BACKGROUND: Increased intracellular concentrations of cyclic adenosine monophosphate (AMP) stimulate a positive inotropic and lusitropic response in healthy myocardial tissue. Heart failure results in an attenuated inotropic response to cyclic AMP-dependent agents. This study compares the inotropic versus relaxation response to cyclic AMP-dependent and cyclic AMP-independent agents in myocardium from patients with end-stage heart failure and control patients without heart failure. METHODS AND RESULTS: Fifty-four control and 59 myopathic human ventricular trabeculae, 1 mm or less in diameter were placed in physiologic saline, 2.5 mM Ca2+, and stretched to the length at which maximal isometric force developed at 30 degrees C, 0.33 Hz. Dose-response curves plotted as percentage change from baseline versus concentration of drug were determined for acetylstrophanthidin, isoproterenol, isobutylmethylxanthine, and milrinone. Acetylstrophanthidin, a cyclic AMP-independent agent, showed similar increases in peak tension relative to baseline over the entire dose range tested for both control and myopathic heart muscle; its effect on relaxation of control and failing cardiac muscle was equivalent over the dose range tested. In contrast, the inotropic actions of the cyclic AMP-dependent agents, isoproterenol and the phosphodiesterase inhibitors, were significantly decreased in myopathic muscle compared with control muscle, but effects on relaxation in the control and myopathic groups remained relatively preserved. CONCLUSIONS: A relatively preserved relaxant effect is associated with the cyclic AMP-dependent agents, despite significant diminution of their inotropic effects. Thus, in advanced heart failure, patients may continue to benefit from the lusitropic effects of the cyclic AMP-dependent agents, even when the inotropic effects of these agents are severely attenuated.

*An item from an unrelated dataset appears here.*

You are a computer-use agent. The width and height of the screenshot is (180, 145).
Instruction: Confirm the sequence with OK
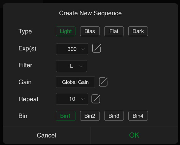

Deficient cellular cyclic AMP may cause both cardiac and skeletal muscle dysfunction in heart failure.

Deficient myocardial cyclic AMP concentrations contribute to abnormal Ca2+ handling and systolic and diastolic dysfunction in chronic heart failure (CHF). We tested the hypothesis that decreased cyclic AMP in skeletal muscle of animals with failure may contribute to the weakness and easy fatiguability also common in patients with CHF. We compared intracellular Ca2+ signaling and contractility in skeletal muscle preparations from rats 6 weeks after myocardial infarction-induced CHF versus sham-operated controls. Bundles of 100 to 200 cells were dissected from the extensor digitorum longus (EDL) muscle of control and CHF rats. Muscles from CHF rats exhibited depressed tension development compared with control muscles during twitches. Treatment with 2mM dibutyryl cyclic AMP returned tension and Ca2+ towards normal levels. There was no evidence of cellular atrophy in the CHF rats. In conclusion, EDL skeletal muscle from rats with CHF had intrinsic abnormalities in excitation-contraction coupling that could be reversed with cyclic AMP supplementation as previously reported for the heart. This suggests that deficient cyclic AMP levels may contribute to both cardiac and skeletal muscle dysfunction in CHF.